Rewrite the lines from the one containing "The height and width of the screenshot is (455, 1024)." through the one containing "click(x=532, y=458)", inclusive, as a Markdown table with the columns Row and Line, skipping any blank lines.

| Entries for locating described items |
+++

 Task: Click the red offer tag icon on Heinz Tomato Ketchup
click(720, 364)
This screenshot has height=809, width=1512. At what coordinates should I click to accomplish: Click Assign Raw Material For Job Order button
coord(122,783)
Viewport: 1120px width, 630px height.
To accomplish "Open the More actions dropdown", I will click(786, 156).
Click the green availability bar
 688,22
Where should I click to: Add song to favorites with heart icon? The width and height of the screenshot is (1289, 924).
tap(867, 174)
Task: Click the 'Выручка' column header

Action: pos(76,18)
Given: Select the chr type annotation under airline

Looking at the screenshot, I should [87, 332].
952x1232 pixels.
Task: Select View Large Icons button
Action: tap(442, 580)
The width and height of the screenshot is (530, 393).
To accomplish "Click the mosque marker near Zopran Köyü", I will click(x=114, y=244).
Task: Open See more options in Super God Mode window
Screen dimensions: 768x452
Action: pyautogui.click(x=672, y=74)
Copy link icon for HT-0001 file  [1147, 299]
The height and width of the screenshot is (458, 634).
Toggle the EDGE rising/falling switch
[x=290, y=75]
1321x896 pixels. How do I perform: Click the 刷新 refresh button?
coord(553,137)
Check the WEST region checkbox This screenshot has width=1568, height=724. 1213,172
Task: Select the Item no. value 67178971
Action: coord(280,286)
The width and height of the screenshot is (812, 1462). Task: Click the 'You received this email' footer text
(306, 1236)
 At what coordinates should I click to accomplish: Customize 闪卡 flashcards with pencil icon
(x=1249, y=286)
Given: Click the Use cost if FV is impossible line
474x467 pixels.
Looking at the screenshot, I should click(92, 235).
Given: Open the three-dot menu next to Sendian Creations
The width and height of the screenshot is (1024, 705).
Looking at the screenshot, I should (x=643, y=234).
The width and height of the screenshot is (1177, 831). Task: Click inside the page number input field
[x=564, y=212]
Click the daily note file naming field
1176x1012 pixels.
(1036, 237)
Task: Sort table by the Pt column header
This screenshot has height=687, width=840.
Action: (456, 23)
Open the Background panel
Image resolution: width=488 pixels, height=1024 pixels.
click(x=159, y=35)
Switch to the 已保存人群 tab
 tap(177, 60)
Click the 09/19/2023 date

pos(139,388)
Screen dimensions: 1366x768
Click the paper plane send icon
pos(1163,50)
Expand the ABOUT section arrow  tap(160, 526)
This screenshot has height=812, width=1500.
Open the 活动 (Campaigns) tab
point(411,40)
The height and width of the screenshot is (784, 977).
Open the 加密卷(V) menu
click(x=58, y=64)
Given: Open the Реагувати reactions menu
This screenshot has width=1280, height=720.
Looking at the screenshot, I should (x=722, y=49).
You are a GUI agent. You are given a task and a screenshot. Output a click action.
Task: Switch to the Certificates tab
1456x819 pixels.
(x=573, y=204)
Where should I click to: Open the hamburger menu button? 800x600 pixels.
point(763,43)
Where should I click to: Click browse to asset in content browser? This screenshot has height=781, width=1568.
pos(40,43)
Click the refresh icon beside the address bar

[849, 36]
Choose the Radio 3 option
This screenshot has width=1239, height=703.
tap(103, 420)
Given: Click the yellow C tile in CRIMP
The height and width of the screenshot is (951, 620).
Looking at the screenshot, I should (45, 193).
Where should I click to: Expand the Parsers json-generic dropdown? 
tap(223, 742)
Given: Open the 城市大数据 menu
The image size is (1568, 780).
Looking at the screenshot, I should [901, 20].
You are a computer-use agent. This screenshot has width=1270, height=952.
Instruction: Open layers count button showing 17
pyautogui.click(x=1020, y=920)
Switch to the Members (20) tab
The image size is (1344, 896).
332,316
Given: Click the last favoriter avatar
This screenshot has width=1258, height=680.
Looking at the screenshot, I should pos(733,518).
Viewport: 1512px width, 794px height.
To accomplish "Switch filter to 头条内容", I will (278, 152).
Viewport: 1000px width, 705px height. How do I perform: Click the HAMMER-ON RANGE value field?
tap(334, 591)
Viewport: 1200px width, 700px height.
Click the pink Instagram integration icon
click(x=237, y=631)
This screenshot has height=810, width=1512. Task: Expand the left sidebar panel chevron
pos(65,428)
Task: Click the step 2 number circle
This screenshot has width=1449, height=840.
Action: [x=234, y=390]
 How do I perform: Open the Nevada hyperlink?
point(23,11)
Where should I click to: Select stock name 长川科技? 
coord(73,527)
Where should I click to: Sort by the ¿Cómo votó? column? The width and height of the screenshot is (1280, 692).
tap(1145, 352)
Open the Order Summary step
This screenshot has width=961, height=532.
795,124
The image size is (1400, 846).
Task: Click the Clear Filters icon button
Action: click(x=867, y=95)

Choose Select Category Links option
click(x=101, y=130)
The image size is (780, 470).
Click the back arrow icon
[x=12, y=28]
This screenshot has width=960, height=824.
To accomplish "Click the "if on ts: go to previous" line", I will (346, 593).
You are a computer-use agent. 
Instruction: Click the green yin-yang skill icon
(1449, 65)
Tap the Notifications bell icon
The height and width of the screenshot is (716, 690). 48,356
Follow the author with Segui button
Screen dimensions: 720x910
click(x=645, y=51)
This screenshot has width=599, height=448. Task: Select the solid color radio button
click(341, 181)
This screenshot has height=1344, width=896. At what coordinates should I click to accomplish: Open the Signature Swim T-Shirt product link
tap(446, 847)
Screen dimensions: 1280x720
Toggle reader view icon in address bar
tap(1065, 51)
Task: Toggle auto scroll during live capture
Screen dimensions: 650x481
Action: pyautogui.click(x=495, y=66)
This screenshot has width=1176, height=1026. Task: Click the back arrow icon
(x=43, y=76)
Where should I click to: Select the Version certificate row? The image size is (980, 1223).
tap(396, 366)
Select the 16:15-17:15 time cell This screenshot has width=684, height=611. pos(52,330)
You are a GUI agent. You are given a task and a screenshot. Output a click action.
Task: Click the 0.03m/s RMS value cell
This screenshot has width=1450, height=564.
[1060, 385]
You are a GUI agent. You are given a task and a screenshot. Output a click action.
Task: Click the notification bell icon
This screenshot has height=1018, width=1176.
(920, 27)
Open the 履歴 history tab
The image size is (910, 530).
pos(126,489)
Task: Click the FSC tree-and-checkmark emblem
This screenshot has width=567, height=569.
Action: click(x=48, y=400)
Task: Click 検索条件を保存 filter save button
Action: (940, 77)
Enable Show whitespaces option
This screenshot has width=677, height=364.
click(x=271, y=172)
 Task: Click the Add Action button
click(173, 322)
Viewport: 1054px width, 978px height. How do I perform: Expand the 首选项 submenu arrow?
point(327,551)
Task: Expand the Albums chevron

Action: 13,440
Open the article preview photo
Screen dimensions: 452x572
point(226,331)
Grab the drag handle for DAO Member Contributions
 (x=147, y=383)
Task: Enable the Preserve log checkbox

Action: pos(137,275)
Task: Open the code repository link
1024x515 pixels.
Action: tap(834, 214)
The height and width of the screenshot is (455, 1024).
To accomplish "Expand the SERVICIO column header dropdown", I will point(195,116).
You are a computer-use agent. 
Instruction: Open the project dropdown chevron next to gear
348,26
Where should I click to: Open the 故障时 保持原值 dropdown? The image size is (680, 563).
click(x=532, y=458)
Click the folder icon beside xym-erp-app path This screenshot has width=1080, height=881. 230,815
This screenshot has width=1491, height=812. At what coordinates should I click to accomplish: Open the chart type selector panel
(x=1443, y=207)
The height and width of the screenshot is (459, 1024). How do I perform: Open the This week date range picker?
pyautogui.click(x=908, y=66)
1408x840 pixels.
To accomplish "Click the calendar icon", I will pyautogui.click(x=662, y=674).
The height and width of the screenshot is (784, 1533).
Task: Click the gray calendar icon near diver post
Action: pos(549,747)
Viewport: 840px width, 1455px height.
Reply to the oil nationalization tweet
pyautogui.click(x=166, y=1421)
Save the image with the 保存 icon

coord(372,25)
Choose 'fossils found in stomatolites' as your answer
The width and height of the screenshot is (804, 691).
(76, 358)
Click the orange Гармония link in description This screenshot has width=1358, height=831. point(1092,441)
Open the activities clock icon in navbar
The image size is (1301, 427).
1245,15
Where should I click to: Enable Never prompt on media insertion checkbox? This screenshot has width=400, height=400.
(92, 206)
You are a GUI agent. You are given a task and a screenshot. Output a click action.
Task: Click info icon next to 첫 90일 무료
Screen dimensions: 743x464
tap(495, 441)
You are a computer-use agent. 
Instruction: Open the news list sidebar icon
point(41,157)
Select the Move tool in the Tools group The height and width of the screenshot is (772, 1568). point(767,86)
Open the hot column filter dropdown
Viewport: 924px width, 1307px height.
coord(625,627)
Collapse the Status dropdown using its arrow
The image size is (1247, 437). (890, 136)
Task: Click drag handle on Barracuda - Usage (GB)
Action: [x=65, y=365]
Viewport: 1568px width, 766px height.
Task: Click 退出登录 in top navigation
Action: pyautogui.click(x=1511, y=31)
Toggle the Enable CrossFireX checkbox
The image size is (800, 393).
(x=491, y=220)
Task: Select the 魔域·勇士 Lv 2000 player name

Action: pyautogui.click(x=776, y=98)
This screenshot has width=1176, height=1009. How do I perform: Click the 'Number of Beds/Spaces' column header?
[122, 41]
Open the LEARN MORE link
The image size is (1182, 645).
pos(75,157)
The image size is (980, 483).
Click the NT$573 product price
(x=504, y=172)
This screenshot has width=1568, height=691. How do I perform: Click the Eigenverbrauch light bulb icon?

+++

| Exercise solution |
| Row | Line |
|---|---|
| 1 | The height and width of the screenshot is (455, 1024). |
| 2 | To accomplish "Expand the SERVICIO column header dropdown", I will point(195,116). |
| 3 | You are a computer-use agent.  |
| 4 | Instruction: Open the project dropdown chevron next to gear |
| 5 | 348,26 |
| 6 | Where should I click to: Open the 故障时 保持原值 dropdown? The image size is (680, 563). |
| 7 | click(x=532, y=458) |